Industry terms of art are valuable when they allow us to communicate precisely and with brevity.
Take “advanced metering infrastructure” -- a term that has come to mean a utility metering and communications solution that can send and receive messages from the utility. This term is clearly distinct from AMR (automatic meter reading, which is a one-way communicating metering solution) and electromechanical meters. But this type of industry parlance loses its usefulness when the term’s meaning becomes amorphous.
In the utility industry, this trouble arises when industry participants falsely convince themselves that a technology, problem or solution is unique. This leads all stakeholders -- including utilities, regulators and vendors -- to get trapped in an infinite loop of endlessly defining and redefining terms of art, which can confuse the broader public and become a real problem.
The latest victim in the long line of definition quagmires is the pseudo skin disease turned grid optimization platform, DERMS. Or, less efficiently written, a “distributed energy resource management system.”
A DERMS is a new software-based product that promises to solve the challenges of integrating more distributed solar, energy storage, demand response and other energy resources on the grid -- and even to use these distributed energy resources to improve the operation of the grid. Taking cues from the industry buzz around distributed resource integration, technology companies across the grid edge vendor landscape are seeking to claim their position in the emerging DERMS category.
However, valid claims to the category are a stretch for most companies, even for those that have already secured a place at the integration table. The key distinction is that, in a world where core utility software is continually augmented by advanced applications and data integration, most technology companies have yet to fully develop the capabilities that constitute a true DERMS product, rather than merely providing upgrades to legacy utility software.
Building a view of DER lifecycle management
GTM Research's recent note "DERMS: A Term Gone Too Far?" tries to bring some clarity to this discussion and properly position DERMS technology within the larger software-based DER integration discussion in the industry. I approach this challenge with a functional lens focused on use cases. This can get complicated, as various new software and power electronics products continue to overlap in their functional designations.
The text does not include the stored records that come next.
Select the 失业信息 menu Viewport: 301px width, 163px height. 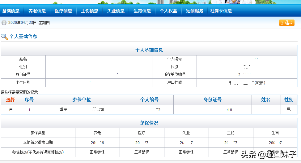coord(116,11)
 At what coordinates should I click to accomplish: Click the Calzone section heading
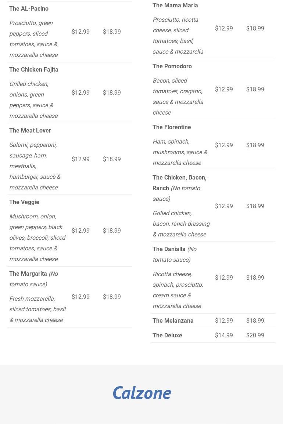(x=142, y=393)
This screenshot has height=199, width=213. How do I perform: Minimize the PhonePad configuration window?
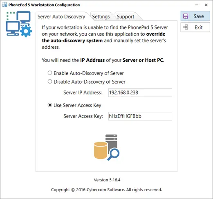197,5
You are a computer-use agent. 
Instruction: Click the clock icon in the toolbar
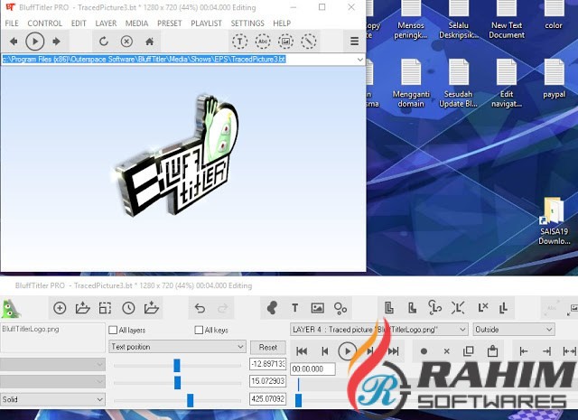click(128, 308)
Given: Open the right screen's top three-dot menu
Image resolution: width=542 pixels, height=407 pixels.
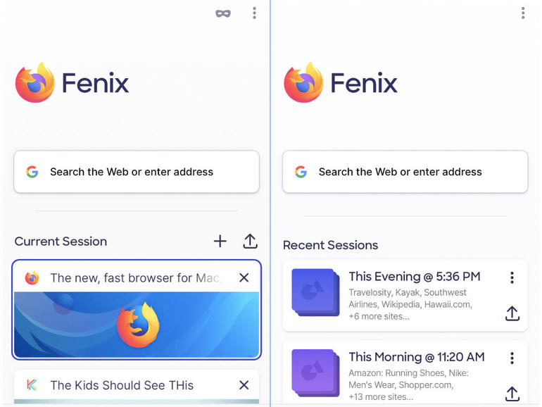Looking at the screenshot, I should pos(523,13).
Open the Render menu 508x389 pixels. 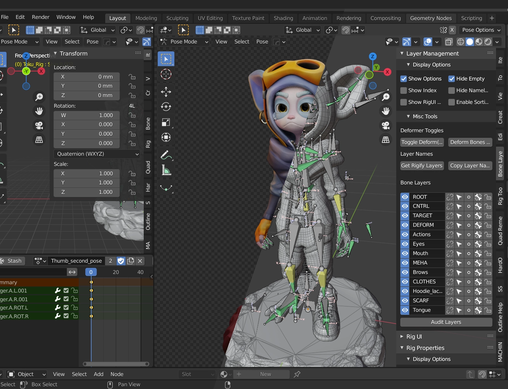(x=40, y=17)
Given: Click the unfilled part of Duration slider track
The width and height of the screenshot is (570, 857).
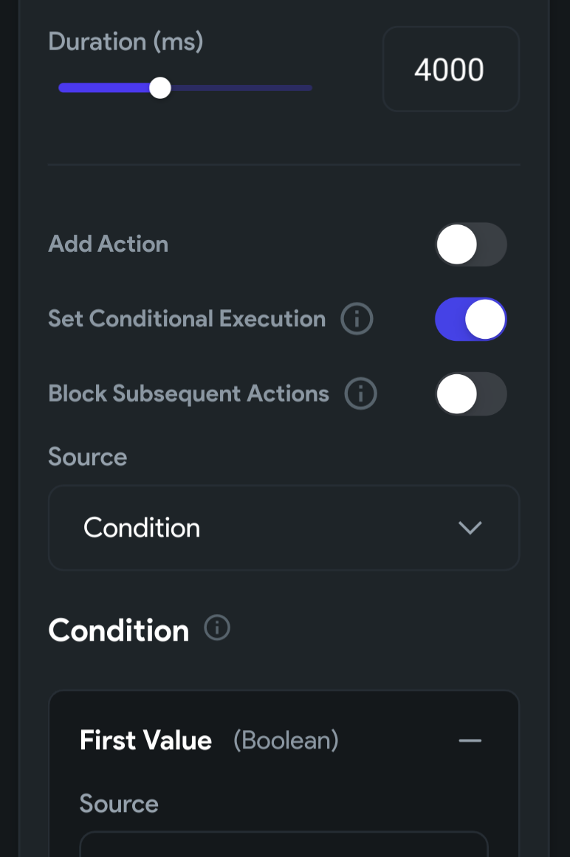Looking at the screenshot, I should pos(244,88).
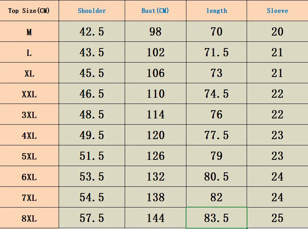Select the 8XL size label cell
Screen dimensions: 308x229
pos(29,218)
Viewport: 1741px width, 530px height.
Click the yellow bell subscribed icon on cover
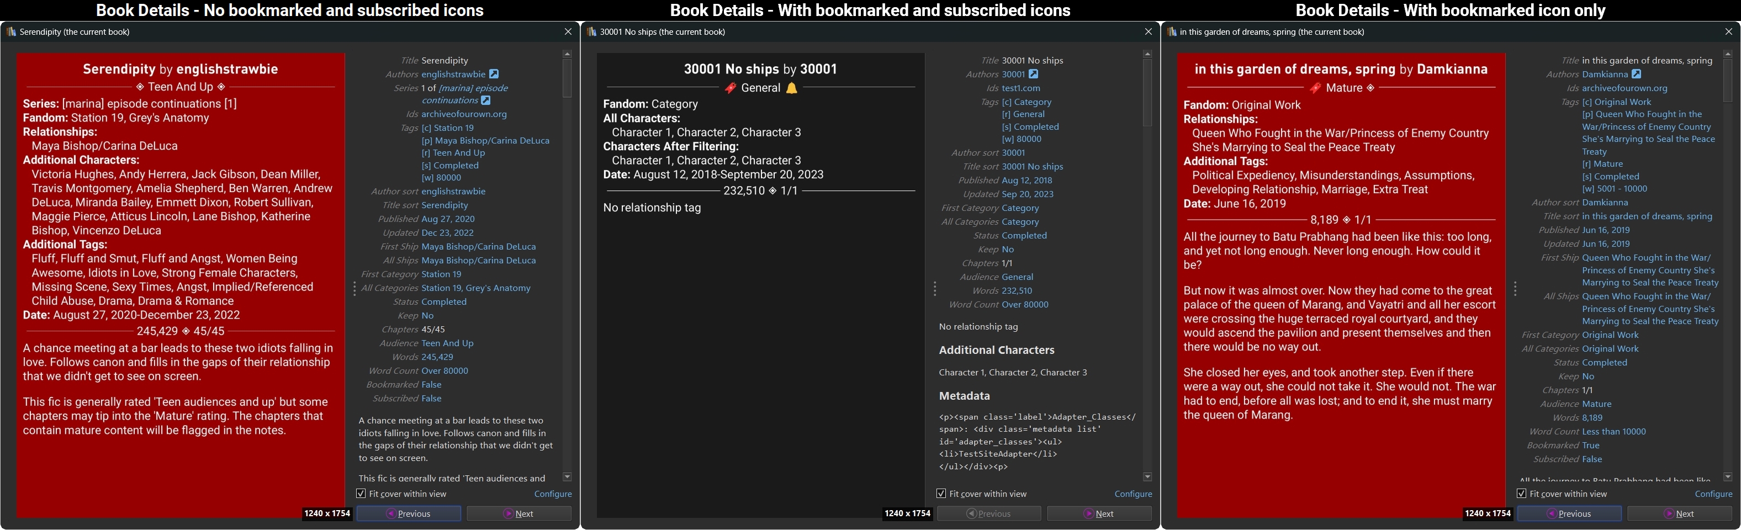click(791, 88)
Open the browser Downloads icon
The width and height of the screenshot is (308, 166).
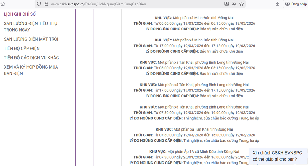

Still, my approach is meant to offer a more nuanced view of this topic.
Through a functional lens, the integration of DERs is not just a question of resource dispatch from a utility’s perspective. Instead, DER integration affects many core utility processes including grid planning, network operations and customer service. Several regulatory efforts, such as New York’s Reforming the Energy Vision, have taken a broad approach to DER integration, often focusing on planning, operations and new markets for energy services.
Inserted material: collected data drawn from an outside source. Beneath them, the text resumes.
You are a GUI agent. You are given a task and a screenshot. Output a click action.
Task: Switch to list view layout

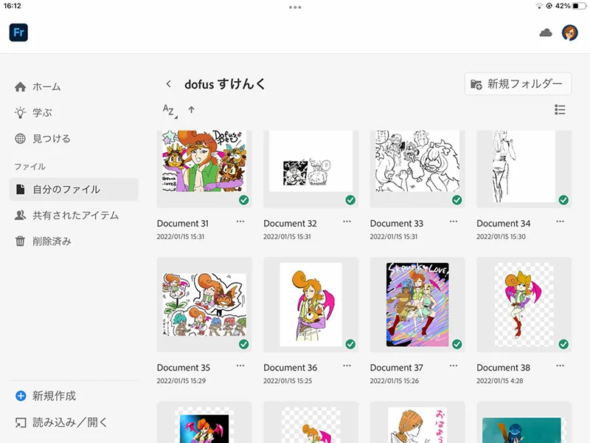pyautogui.click(x=560, y=110)
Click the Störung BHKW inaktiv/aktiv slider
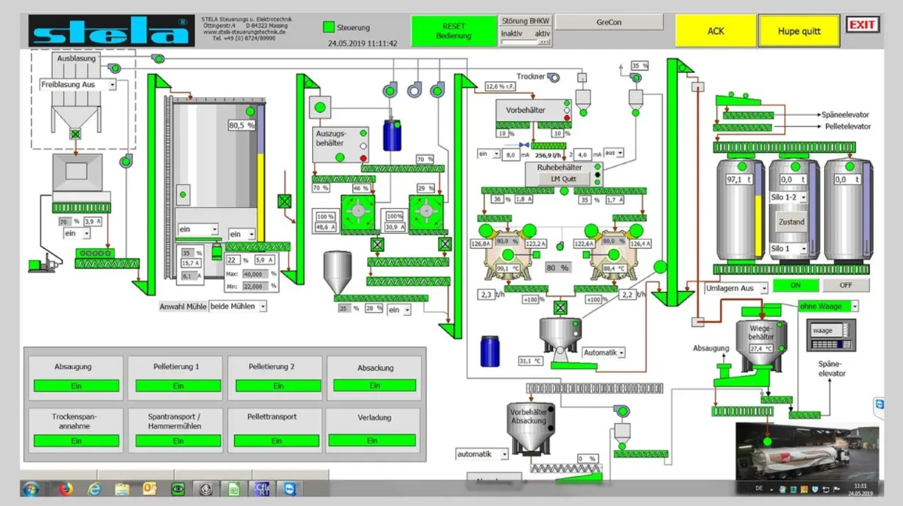Viewport: 903px width, 506px height. [525, 42]
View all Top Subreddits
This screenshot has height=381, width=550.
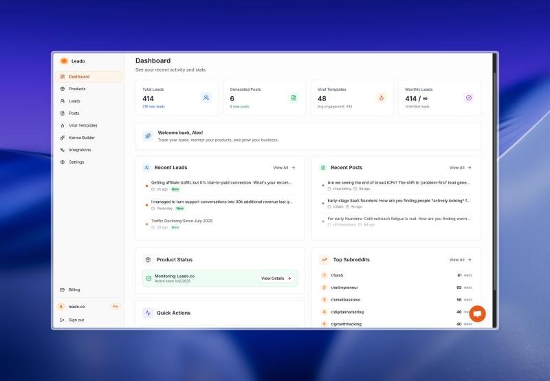point(460,260)
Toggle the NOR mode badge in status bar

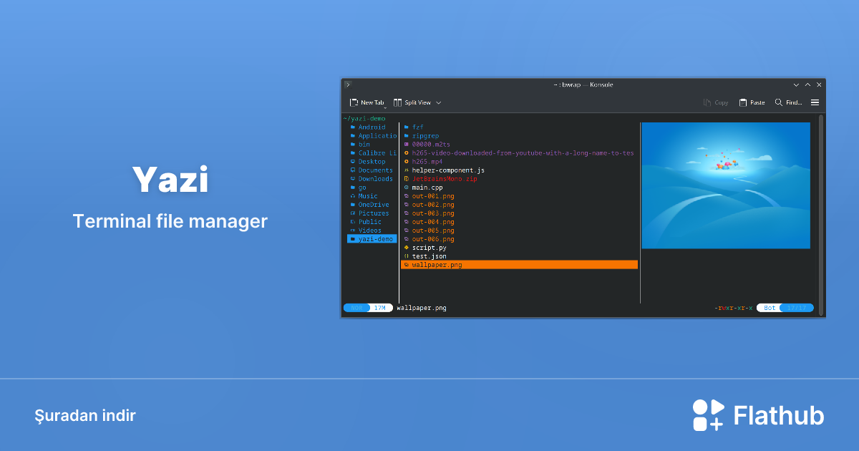coord(356,307)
Much like the broad approach taken by regulators, GTM Research has developed a framework in which to view distributed resource integration within the context of a distribution utility. The framework describes the management of these resources throughout their lifecycle, pointing out the systems -- both legacy and new -- that are required to fully integrate thousands or even millions of new systems into a utility’s grid.
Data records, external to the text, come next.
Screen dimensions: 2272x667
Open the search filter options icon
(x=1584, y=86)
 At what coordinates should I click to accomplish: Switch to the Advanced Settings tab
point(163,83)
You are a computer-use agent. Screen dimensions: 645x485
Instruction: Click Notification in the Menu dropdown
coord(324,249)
The process shown below provides a utility’s view of a behind-the-meter and customer-owned distributed resources. The process for utility-owned distributed energy is similar, though the initial registration step isn’t required.FIGURE: Utility DER Lifecycle Management ProcessSource: GTM Research
This framework adds nuance that can inform the focus and capability of a vendor’s solution or a utility’s project. If we were developing the DER lifecycle management process from the ground up, devoid of considerations of legacy investments (using an approach like the 51st State Initiative), the industry could work to create an integrated, seamless customer and employee experience supported primarily by a single software solution. In the process, we would have solved one of the most vexing utility IT problems of this decade.
Alas, if only it were that simple. The realities of legacy investments in software, data integration, and personnel training create a much more fragmented enterprise software environment at the utility, with varying levels of data quality, data governance and staff expertise. The software environment requires taking a deeper look from a perspective that incorporates the systems, both legacy and new, that utilities have or will need in each of these steps to implement a full resource lifecycle solution.
At this level of depth, it becomes clear that a multitude of vendors offer legacy solutions that can have an impact on a utility’s distributed resource lifecycle management process. The extension of a vendor’s legacy product -- or integration or replacement of the product with a host of legacy and new utility applications -- in most cases will have significant implications for the resource management lifecycle.
The exceptions to this rule require major overhauls or completely new solutions, such as distribution simulation capabilities; mid- to long-term probabilistic forecasting; granular, short-term, bottom-up production; consumption and dispatch forecasting; and distributed resource management.